◆ **TEXTO DO DOCUMENTO**

^^^^

Paradoxo de Frege ou Enigma de Frege?


Considere a seguinte apresentação do Paradoxo de Frege:
Here are some examples of identity statements:
117+136 = 253.
The morning star is identical to the evening star.
Mark Twain is Samuel Clemens.
Bill is Debbie's father.
Frege believed that these statements all have the form ‘a=b’, where ‘a’ and ‘b’ are either names or descriptions that denote individuals. He naturally assumed that a sentence of the form ‘a=b’ is true if and only if the object a just is (identical to) the object b. For example, the sentence ‘117+136 = 253’ is true if and only if the number 117+136 just is the number 253. And the statement ‘Mark Twain is Samuel Clemens’ is true if and only if the person Mark Twain just is the person Samuel Clemens.
But Frege noticed (1892) that this account of truth can't be all there is to the meaning of identity statements. The statement ‘a=a’ has a cognitive significance (or meaning) that must be different from the cognitive significance of ‘a=b’. We can learn that ‘Mark Twain=Mark Twain’ is true simply by inspecting it; but we can't learn the truth of ‘Mark Twain=Samuel Clemens’ simply by inspecting it — you have to examine the world to see whether the two persons are the same. Similarly, whereas you can learn that ‘117+136 = 117+136’ and ‘the morning star is identical to the morning star’ are true simply by inspection, you can't learn the truth of ‘117+136 = 253’ and ‘the morning star is identical to the evening star’ simply by inspection. In the latter cases, you have to do some arithmetical work or astronomical investigation to learn the truth of these identity claims. Now the problem becomes clear: the meaning of ‘a=a’ clearly differs from the meaning of ‘a=b’, but given the account of the truth described in the previous paragraph, these two identity statements appear to have the same meaning whenever they are true! For example, ‘Mark Twain=Mark Twain’ is true just in case: the person Mark Twain is identical with the person Mark Twain. And ‘Mark Twain=Samuel Clemens’ is true just in case: the person Mark Twain is identical with the person Samuel Clemens. But given that Mark Twain just is Samuel Clemens, these two cases are the same case, and that doesn't explain the difference in meaning between the two identity sentences. And something similar applies to all the other examples of identity statements having the forms ‘a=a’ and ‘a=b’.

^^^^

◆ **ITENS FORNECIDOS**
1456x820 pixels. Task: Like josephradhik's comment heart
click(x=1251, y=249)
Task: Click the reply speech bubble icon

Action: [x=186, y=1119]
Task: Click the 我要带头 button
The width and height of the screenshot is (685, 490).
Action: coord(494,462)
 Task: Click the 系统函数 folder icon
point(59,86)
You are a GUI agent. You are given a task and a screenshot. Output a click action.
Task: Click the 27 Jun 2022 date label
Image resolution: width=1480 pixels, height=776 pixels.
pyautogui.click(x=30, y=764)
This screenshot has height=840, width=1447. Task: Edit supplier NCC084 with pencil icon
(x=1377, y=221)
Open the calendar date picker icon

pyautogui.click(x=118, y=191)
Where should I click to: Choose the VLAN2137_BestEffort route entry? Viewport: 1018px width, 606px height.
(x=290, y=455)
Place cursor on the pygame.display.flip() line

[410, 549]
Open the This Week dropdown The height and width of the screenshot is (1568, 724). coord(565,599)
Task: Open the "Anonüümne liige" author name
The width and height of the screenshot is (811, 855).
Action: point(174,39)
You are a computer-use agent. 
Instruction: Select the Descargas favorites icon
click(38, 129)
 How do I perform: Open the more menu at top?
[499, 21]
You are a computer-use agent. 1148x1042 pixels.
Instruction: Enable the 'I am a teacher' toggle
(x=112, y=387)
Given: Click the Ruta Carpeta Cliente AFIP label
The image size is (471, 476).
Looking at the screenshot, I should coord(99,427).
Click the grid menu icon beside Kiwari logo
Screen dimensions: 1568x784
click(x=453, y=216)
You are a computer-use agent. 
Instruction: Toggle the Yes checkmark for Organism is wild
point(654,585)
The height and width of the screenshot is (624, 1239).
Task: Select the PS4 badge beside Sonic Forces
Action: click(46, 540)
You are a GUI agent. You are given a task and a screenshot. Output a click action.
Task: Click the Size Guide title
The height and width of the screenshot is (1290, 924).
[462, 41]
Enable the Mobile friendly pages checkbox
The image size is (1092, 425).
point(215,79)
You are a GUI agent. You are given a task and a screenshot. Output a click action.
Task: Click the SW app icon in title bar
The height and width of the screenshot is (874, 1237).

^^^^

◆ **TAREFAS E EXERCÍCIOS**
a) Extraia do texto sobre o paradoxo de Frege o trecho que vai de “Paradoxo de Frege ou” a “the evening star.”.
b) Quais são os enunciados de identidade apresentados como exemplos no início do texto sobre o paradoxo de Frege? Liste todos.
c) Segundo o texto sobre o paradoxo de Frege, por que a explicação da verdade dos enunciados de identidade não dá conta da diferença de significado entre ‘a=a’ e ‘a=b’?

◆ **RESPOSTAS EM ORDEM**
a)
Paradoxo de Frege ou Enigma de Frege?


Considere a seguinte apresentação do Paradoxo de Frege:
Here are some examples of identity statements:
117+136 = 253.
The morning star is identical to the evening star.

b)
- 117+136 = 253.
- The morning star is identical to the evening star.
- Mark Twain is Samuel Clemens.
- Bill is Debbie's father.

c) Por essa explicação, ‘a=a’ e ‘a=b’ parecem ter o mesmo significado sempre que são verdadeiros. Como Mark Twain é Samuel Clemens, as condições de verdade de ‘Mark Twain=Mark Twain’ e ‘Mark Twain=Samuel Clemens’ são o mesmo caso. Ainda assim, a primeira se aprende por simples inspeção, enquanto a segunda exige examinar o mundo.